Pannenkoeken

Ik hou niet zo van dikke pannekoeken, ik ben meer een flensjestype, maar die vind ik wat aan de kleine kant. Daarom bak ik mijn pannenkoeken niet te dik, zodat je ze goed kan oprollen. Als een soort van grote flensjes dus. Zoals mijn ouders ze ook bakten, maar dan met spelt en boekweit. En met een ruime keuze in “wat erop gaat”. Heel andere koek dan de sponsachtige flappen die kant&klaar te koop zijn.

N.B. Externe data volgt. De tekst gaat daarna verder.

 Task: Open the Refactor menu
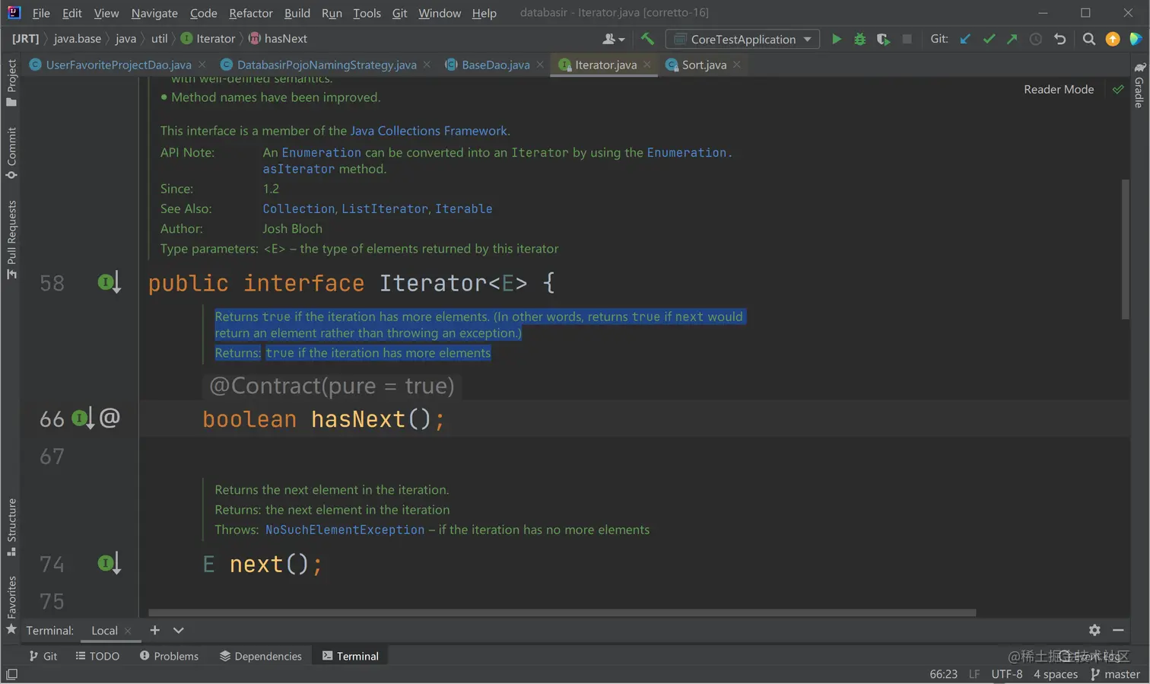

Voor ca. 10 stuks heb je nodig:
voor het beslag:
175 gram speltbloem
75 gram boekweitmeel
snuf zout
ca. 4,5 dl volle melk
2 eieren
boter voor het bakken
voor het serveren:
(basterd)suiker, jam, stroop, verse vruchten, ijs, of wat je maar lekker vindt

Verder heb je nodig:
een beslagkom, een mixer, een koekenpan van 20 cm ∅, een soeplepel, een mes, een bord

En zo maak je ze:
1. Meng de bloem, meel en zout door elkaar in de beslagkom.
2. Voeg bijna alle melk toe en meng met de mixer door elkaar tot een glad beslag.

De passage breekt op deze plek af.